Vediamo ora il caso che ha portato alla suddetta sentenza. l’imputato era stato condannato dal Tribunale di Aosta dei reati a lui ascritti, in particolare detenzione illegale di cartucce e omessa custodia di due carabine, e veniva condannato al pagamento dell’ammenda di euro 300 per il primo reato e al pagamento di 2.000 euro per il secondo reato. In particolare, al momento del controllo da parte delle Forze dell’Ordine, una delle due carabine era stata trovata sul letto. Quali sono state le motivazioni addotte dal ricorrente ? Prima di tutto si eccepivano vizi di legge e di motivazione. In particolare nella condanna per il reato di omessa custodia il giudice aveva fatto riferimento dall’art. 20-bis della Legge 110/1975 quando invece era stata contestata l’ipotesi sanzionata dall’art. 20 della stessa legge.
Inoltre l’imputato faceva sapere in sede di interrogatorio che i figli, considerati come soggetti imperiti ed inesperti nel maneggio delle armi che potenzialmente potevano accedervi, vivevano a casa della moglie separata. Queste motivazioni in sede di prima condanna non erano state prese in considerazione dal giudice. Il ricorso veniva accolto e la Cassazione motivava la propria decisione sostenendo che, nella situazione di fatto, erano state adottate tutte le cautele che potevano esigersi da una persona di normale diligenza. Semplificando, Il garage era chiuso a chiave e ad avervi accesso era esclusivamente l’imputato.

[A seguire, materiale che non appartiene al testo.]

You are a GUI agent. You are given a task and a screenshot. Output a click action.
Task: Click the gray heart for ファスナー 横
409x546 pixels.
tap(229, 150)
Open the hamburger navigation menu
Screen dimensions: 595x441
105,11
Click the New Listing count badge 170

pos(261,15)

La carabina, come sostenuto dal ricorrente, al momento del controllo si trovava sul letto perché sottoposta a regolare processo di manutenzione e pulizia.
Ulteriormente, non costituiva violazione dell’obbligo di diligenza la mancata adozione da parte dell’imputato di sistemi di allarme e antifurto menzionati nell’articolo 20-bis della stessa Legge al quale il giudice aveva fatto riferimento in sede di prima condanna.